Low-data mixture integral distinguishers and attacks on reduced-round AES.
This program contains the distinguisher on 3-round AES. The modeOfOperation define at the top of the source code specifies whether AES (modeOfOperation = 0) or a random permutation (modeOfOperation = 1, in our case 21-round AES) is used.
The program can be compiled with gcc AES_3round_ImpossibleMixtureIntegralDistinguisher.c -o dist.
As input, it generates 10 chosen plaintexts and the corresponding ciphertexts generated by 3-round AES (with a random secret key) or/and a random permutation. The distinguisher is able to check if such ciphertexts have been generated by AES or by a random permutation with a probability of 95% (that is, in the remaining 5% of the cases it is not able to distinguish between the two permutations).

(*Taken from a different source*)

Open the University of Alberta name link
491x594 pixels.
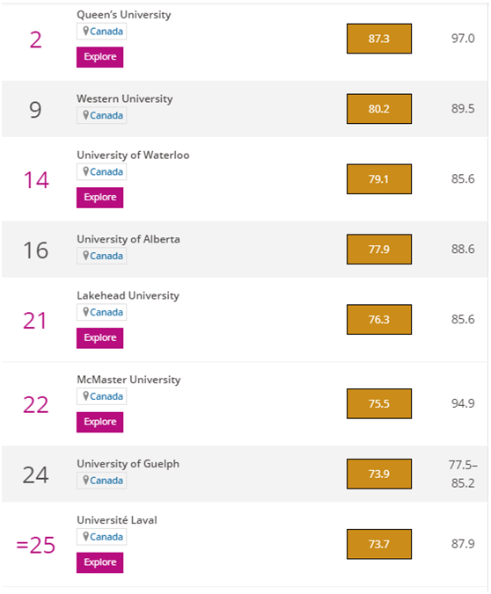click(x=128, y=239)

This source file contains both the key-recovery attacks on 3-round and on 4-round AES. It can be compiled with g++ -std=c++11 -O2 -o aes_key_recovery aes_key_recovery.cpp -lcrypto -maes. The attack on 3-round AES is fully executed, while only the 4-byte candidates are printed during the 4-round attack.
Finally, this file contains the attack on 3-round AES with a single secret S-box. The key relations are printed in the final step of the attack.
For a complete description of the distinguishers and of the attacks, we refer to the paper.